To be done>
#1 In the passage on Peter Hammill, rewrite the part that opens with the words "Hammill spent the" and closes with "his solo ambitions.", swapping "Italy" for "France".
#2 Write the next part of the passage on Peter Hammill and Van der Graaf Generator, starting after its last sentence.

Hammill spent the third quarter of 1971 in the studio with Van der Graaf Generator. That October, they hit the road with their fourth album Pawn Hearts, which made them huge stars in Italy, where they toured three times between February and August 1972. By this point, their setlist included unrecorded new numbers, including the epics “(In the) Black Room–The Tower” and “A Louse is Not a Home,” both earmarked for a fifth VdGG album that was set to be recorded in late 1972. However, the demands of Continental fame put a strain on the band, which went on hiatus after the August dates. At this juncture, Hammill avowed his solo ambitions.
Chameleon in the Shadow of the Night
Peter Hammill released his second solo album, Chameleon in the Shadow of the Night, in May 1973 on Charisma. It features six sparse self-performed originals plus two group-performed numbers: “Rock and Rôle” (with Evans, Jackson, and Potter) and “(In the) Black Room/The Tower,” essentially a Van der Graaf Generator number with Banton, Evans, and Jackson, who also plays on “German Overalls,” “What’s it Worth,” and “Easy to Slip Away,” which also features Potter. At 50:21, Chameleon is longer than any VdGG album up to this point.

Given data>
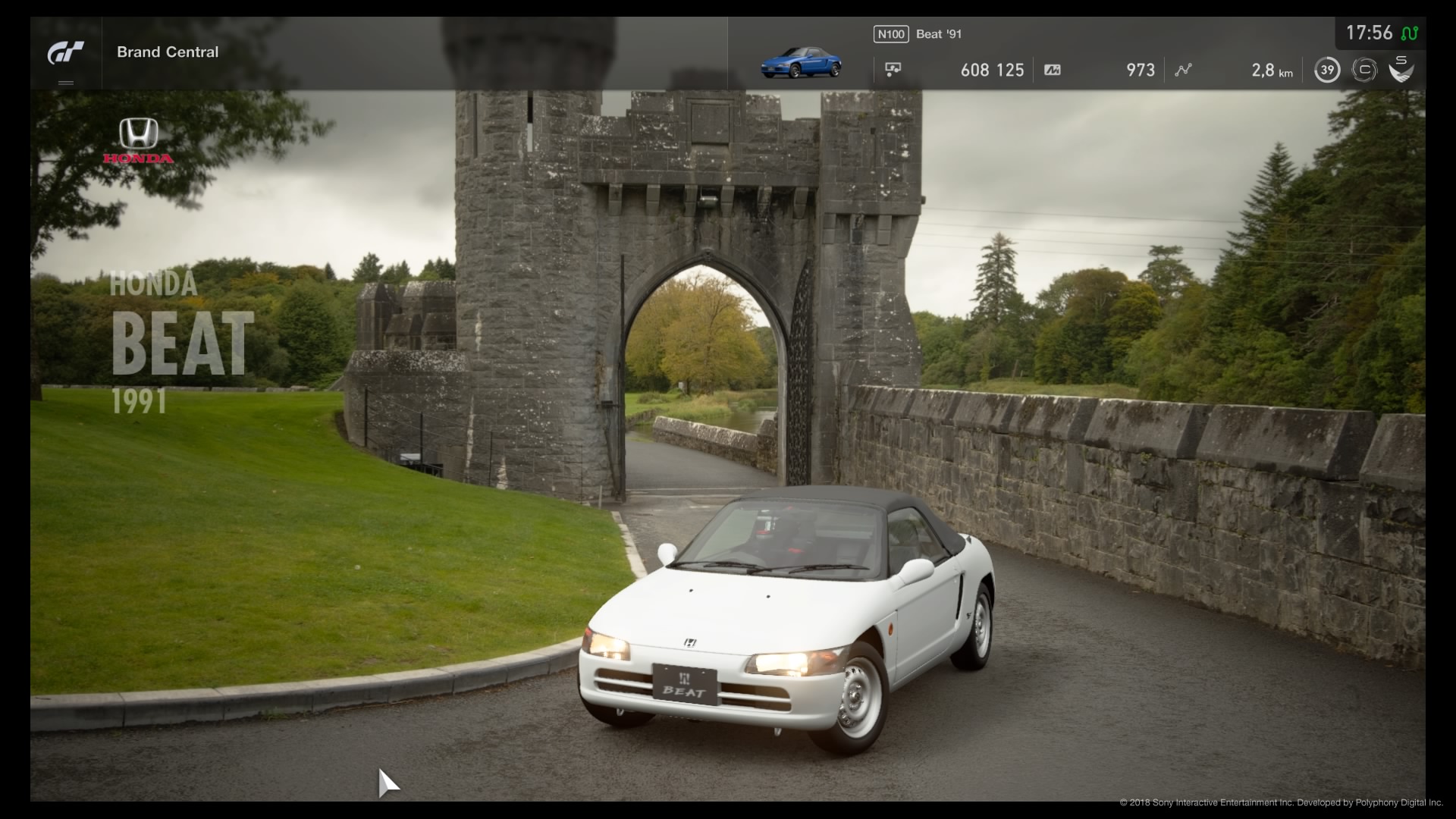Click the credits icon next to 608 125

[893, 70]
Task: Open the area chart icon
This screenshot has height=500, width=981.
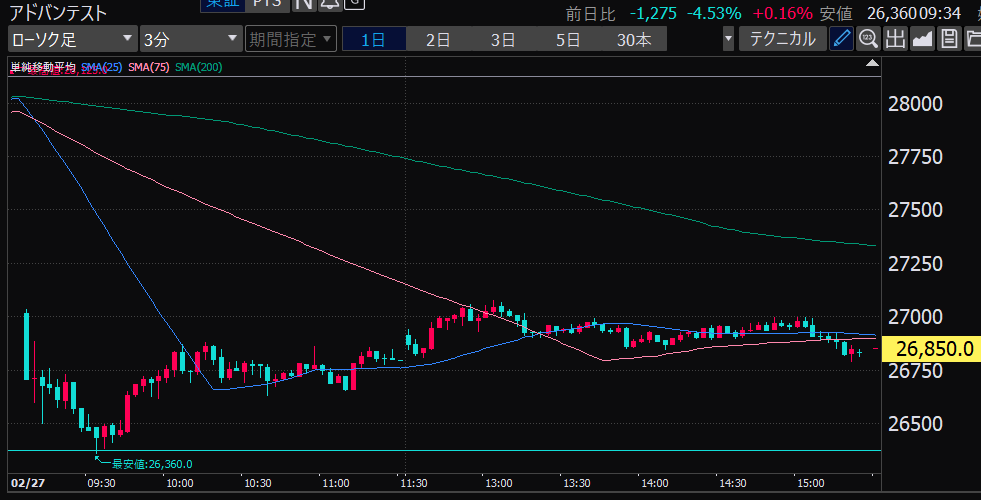Action: (x=922, y=40)
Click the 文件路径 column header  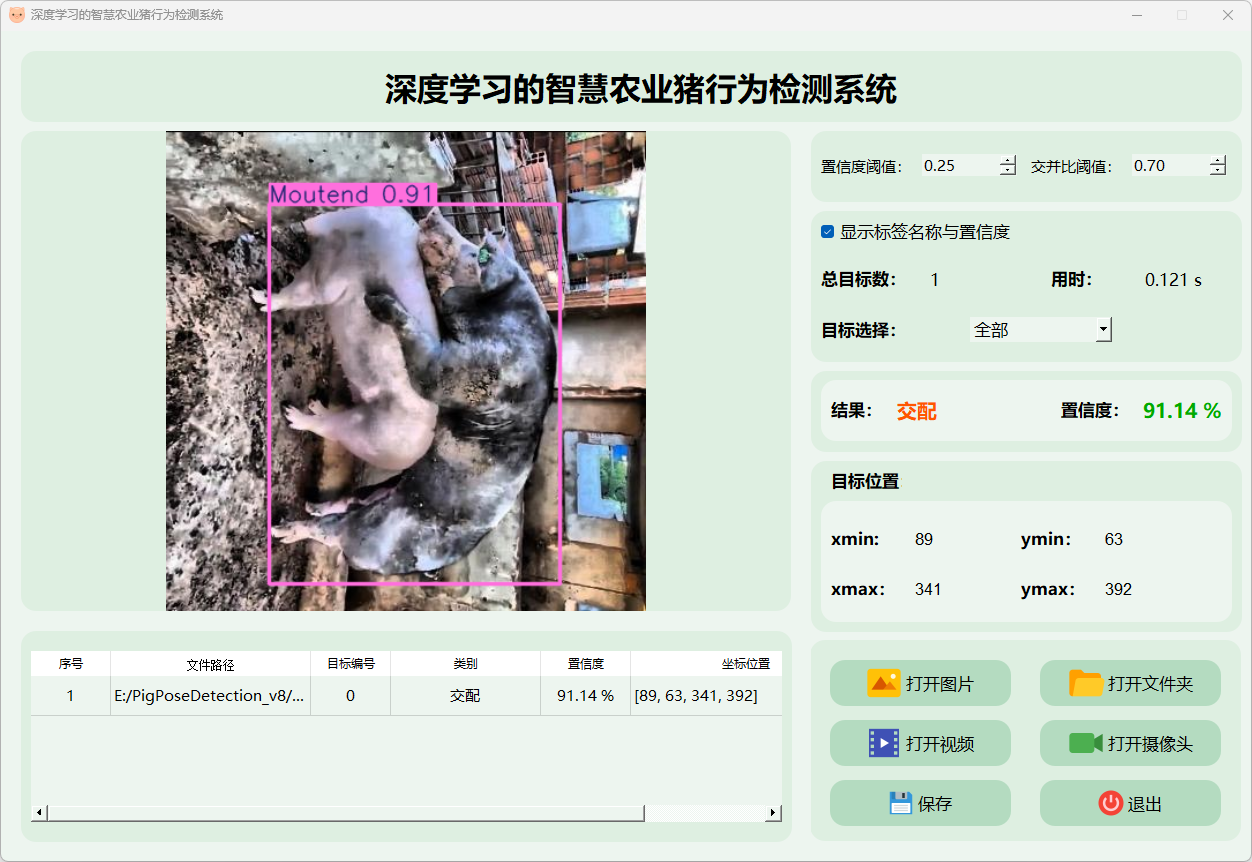point(210,664)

Responses by task>
#1
Hammill spent the third quarter of 1971 in the studio with Van der Graaf Generator. That October, they hit the road with their fourth album Pawn Hearts, which made them huge stars in France, where they toured three times between February and August 1972. By this point, their setlist included unrecorded new numbers, including the epics “(In the) Black Room–The Tower” and “A Louse is Not a Home,” both earmarked for a fifth VdGG album that was set to be recorded in late 1972. However, the demands of Continental fame put a strain on the band, which went on hiatus after the August dates. At this juncture, Hammill avowed his solo ambitions.

#2
“German Overalls” (7:04) offers ruminations on the touring life and its recurrent squalor and boredom. Simple acoustic strum with echoplex vocals. Stream of conscious lines (“Shower-curtain imperative in the presence of acid; Now, feeling placid is death”). Organ passage (4:30) indicates the narrator is losing his grip, due to drugs or diminished mental health (“Cathedrals spiral skywards, I think I’m getting vertigo, I think I don’t know what is real”).
“Slender Threads” (4:57) concerns a once-dear lady named Jenny, who’s now a celebrity. He sees her picture in the Evening Standard and recollects their times together. He wonders if she remembers what they shared, despite their divergent paths. Simple, unaccompanied acoustic strum and double-tracked (self-harmonized) vocals.
“Rock and Rôle” (6:41)
“In the End” (7:21)
“What’s it Worth” (3:56)
“Easy to Slip Away” (5:18)
“Dropping the Torch” (4:11)
“(In the) Black Room/The Tower” (10:53)
On the album’s inner-gates, the players and crew are collectively named The Umbraceous Ensemble:
- Hammill (tagline: “tesseraschizoid warbling…one flight of mellotrons and some Gothic harmonium”) handles guitar (electric, acoustic), piano, and Mellotron (on “Easy to Slip Away”).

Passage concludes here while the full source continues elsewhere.